Page 1 of 1

Transformation Logic

Posted: Wed Jun 29, 2016 3:35 pm
by devsonali
Hello all,

I have a job that does some calculations based on row numbers , lets say Column A has these values , I want another column B which counts based on change in value of A

So Input say

Column A , Column B


1 , 1
1 , 2
2 , 1
2 , 2
2 , 3
55 , 1
55 , 2
95 , 1
98 , 1

Basically Column B is a counter counting Occurrences of Column A , i did some searches on Key words "loops" "counter" but unable to find similar logic in here.
Thank you for looking .

Posted: Wed Jun 29, 2016 4:07 pm
by rkashyap

Posted: Wed Jun 29, 2016 4:46 pm
by ray.wurlod
If the data are accurate and accurately sorted you could use a Remove Duplicates stage and keep just the Last value from Column B for each group of Column A values.
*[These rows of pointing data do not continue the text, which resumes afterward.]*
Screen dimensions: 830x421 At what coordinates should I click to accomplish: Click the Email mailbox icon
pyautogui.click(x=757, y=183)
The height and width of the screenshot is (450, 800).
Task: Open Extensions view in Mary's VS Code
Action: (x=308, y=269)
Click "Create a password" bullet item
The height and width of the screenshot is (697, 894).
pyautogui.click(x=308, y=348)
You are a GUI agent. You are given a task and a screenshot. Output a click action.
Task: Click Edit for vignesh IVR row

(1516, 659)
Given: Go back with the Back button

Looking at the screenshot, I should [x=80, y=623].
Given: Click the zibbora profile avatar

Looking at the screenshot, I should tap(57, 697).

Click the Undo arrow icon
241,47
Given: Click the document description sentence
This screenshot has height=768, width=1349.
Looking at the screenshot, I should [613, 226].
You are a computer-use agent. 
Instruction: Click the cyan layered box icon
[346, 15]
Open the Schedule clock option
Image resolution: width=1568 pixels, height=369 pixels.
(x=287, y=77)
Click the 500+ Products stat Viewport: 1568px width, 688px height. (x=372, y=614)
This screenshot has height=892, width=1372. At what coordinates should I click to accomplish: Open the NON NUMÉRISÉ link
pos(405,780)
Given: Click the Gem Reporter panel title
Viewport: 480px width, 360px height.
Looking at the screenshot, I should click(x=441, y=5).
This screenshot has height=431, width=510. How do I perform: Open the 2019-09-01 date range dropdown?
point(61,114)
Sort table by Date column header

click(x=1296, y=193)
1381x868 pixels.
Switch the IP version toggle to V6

Posted: Thu Jun 30, 2016 8:09 am
by devsonali
Thank you for the pointers
However , the scenario (I think) is slightly different .

Col 1 values above are calculated based on row numbers (a different requirement) , for example lets say I am calculating the value of Col 1 as floor(row number/5) in a stage variable .
As a result of that first 5 records will have a certain value , next 5 another value and so on and so forth depending on how many input records are being processed ( I am ensuring that i running transformer in sequential mode )

For every incoming record , I would need Col A (calculated value) , Column B (counter based on Col A)

Lets say I calculate Col A in in stage variable 'svColA' -- > floor(@inrownum/5)
For col B
I declare stage variables svCurrentRow --> svPreviousRow
svPreviousRo --> Inputlink.svColA
svColAChangeCheck --> if svCurrentRow = svPreviousRow then 0 else 1
svCounter ---> if svColAChangeCheck = 1 then svCounter + 1 else svCounter

And I am trying to assign svCounter to Col B

**Correction - I think the above logic is flawed because as soon as Col A value changes the Counter should reset to 1

So probably
svCounter ---> if svColAChangeCheck = 0 then svCounter + 1 else 1

Am I coding this right ?

Posted: Thu Jun 30, 2016 10:09 am
by UCDI
you can do something like a previous & current SV pair. This is rough concept of it..

svars look like
result = calculation of a
counter = if result = prev, counter + 1, 1 (hopefully close on the syntax)
prev = result

...
derive
result | col a
counter | col b

and you might need a special handler for the first row but the idea should work .. it just resets the counter whenever your calculation is not the same as the last time around. The assumption here is that the data is sorted on the input to calculation of a & that the result of the calculation is unique. If not, more info is needed...

Posted: Thu Jun 30, 2016 10:16 am
by devsonali
Yeah , I think I realized the error (corrected the logic )
However something I am yet to understand is why do we
need to declare at the end
prev = result (according to your code )

instead of declaring it the first variable ?
svPreviousRo --> Inputlink.svColA

Posted: Thu Jun 30, 2016 1:43 pm
by UCDI
the stage variables look at the current record only. Its not looping here.
So in order to compare the previous to the current, you need to save a copy of the previous record. Then compare it. Then update it to current for the next record, and so on.

or visually, for records 1 and 2 and 3...

result = 1
counter = something
previous = 1

...
result = 2
compare previous (still set to 1!) against result (now 2!)
..
prev = 2
...

result = 3
compare 3 and 2
prev = 3
...

Or that was the idea anyway. Assuming I understood your data example and what you were trying to do.